The New York Times reports a Philadelphia judge approved the plan Friday, which could give thousands of retired Black NFL players a $600,000 relief payment through the NFL’s $1 billion concussion settlement.

The NFL was accused of systemic racism over the use of its ‘race-norming‘ in its dementia testing, which gave Black players lower cognitive scores, which made dementia harder to prove and resulted in hundreds of Black players dealing with their medical issues alone.

Kevin Henry, who played for the Pittsburgh Steelers and was one of the players who sued the NFL for racial discrimination, was previously denied a relief claim despite suffering from mild to moderate dementia and said he felt deceived by the league.
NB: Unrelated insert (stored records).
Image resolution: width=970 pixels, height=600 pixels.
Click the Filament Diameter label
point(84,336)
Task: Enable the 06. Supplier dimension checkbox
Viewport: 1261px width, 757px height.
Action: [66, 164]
“They come out with all these slogans like ‘We Care’ and ‘Black Lives Matter,'” Henry told The Hill last year. “And I’m sitting there, like, you’re lying. You’re lying out of your teeth. It’s so painful to sit there and watch, knowing that you know something totally different.”
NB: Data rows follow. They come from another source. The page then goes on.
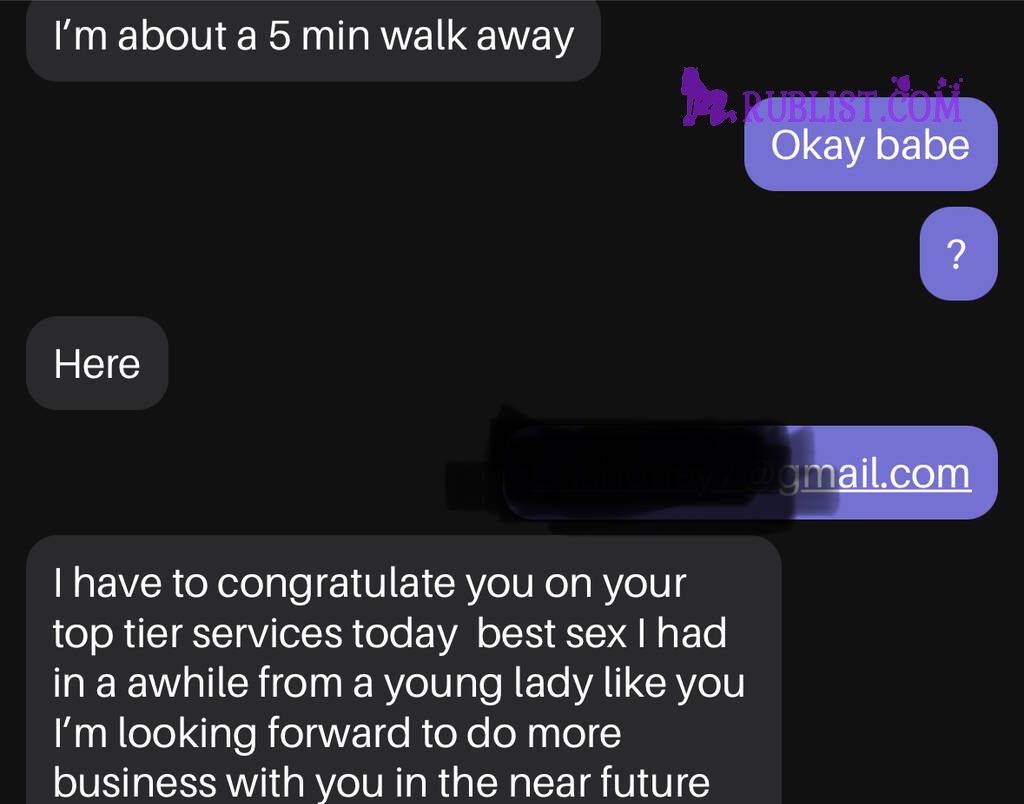
Task: Tap the RUBLIST.COM watermark text
Action: [x=852, y=106]
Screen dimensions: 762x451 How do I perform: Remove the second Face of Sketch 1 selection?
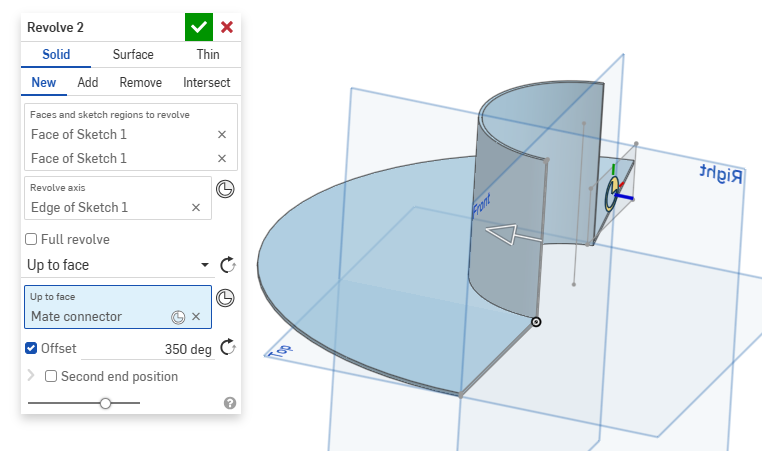222,158
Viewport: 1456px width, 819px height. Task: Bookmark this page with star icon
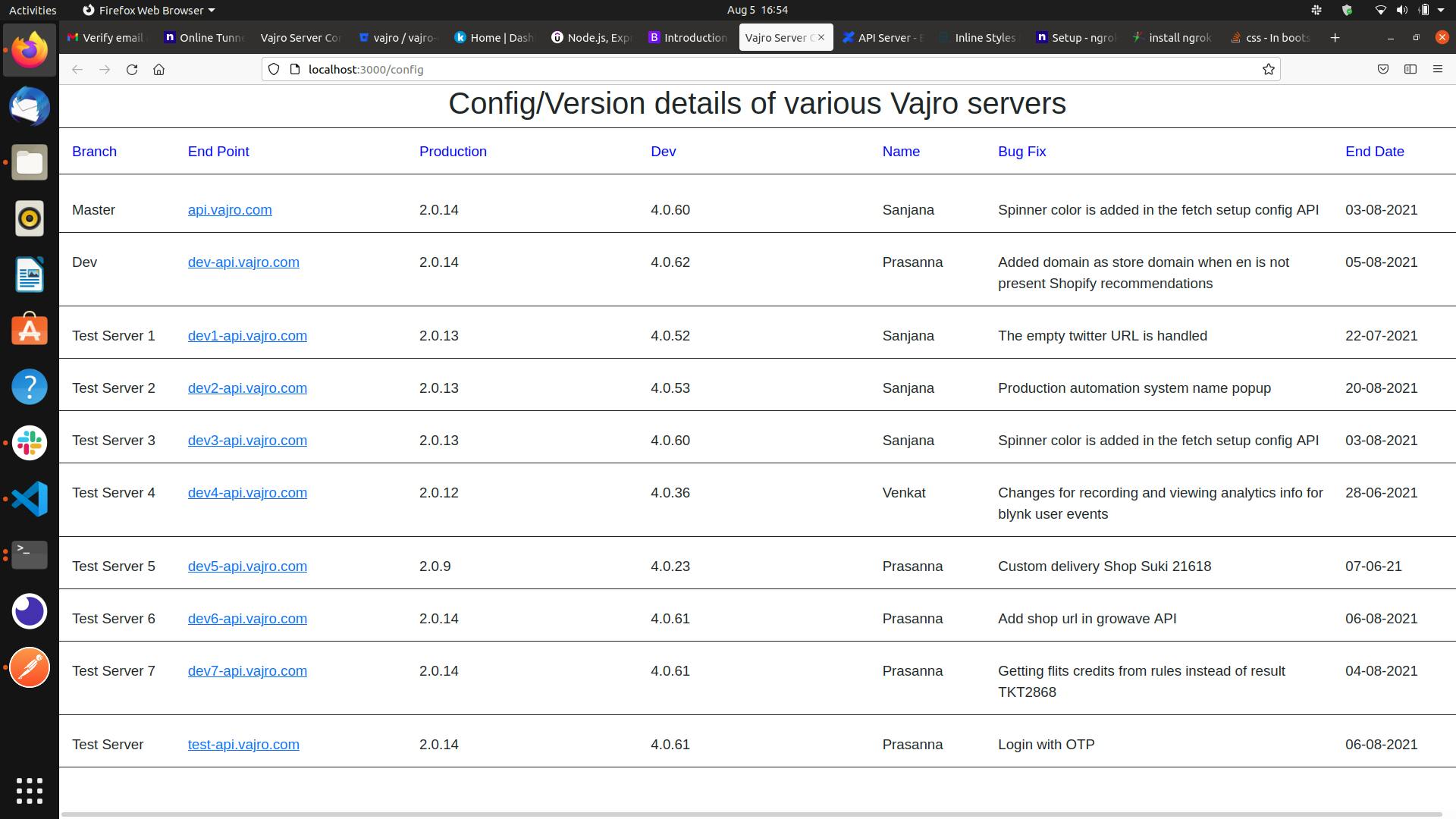pos(1268,70)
Last October, the league announced that it halted the practice of ‘race-norming’ amid growing outrage. The NFL has paid out $800 million through the settlement and is expected to add another $100 million to the account under the new plan after the judge’s approval.

Head-related injuries have impacted numerous former NFL players years after their playing days were over, with caretaking duties falling on their wives and other loved ones.

Tia McNeill, whose husband Fred played for the Minnesota Vikings for 11 years, in 2013 told NBC News her husband struggled to remember people who attended their wedding. Tanya Bradley said in the same story her husband, Henry, who played for the Cleveland Browns, now stammers, shakes, loses his temper, and struggles to walk and sit.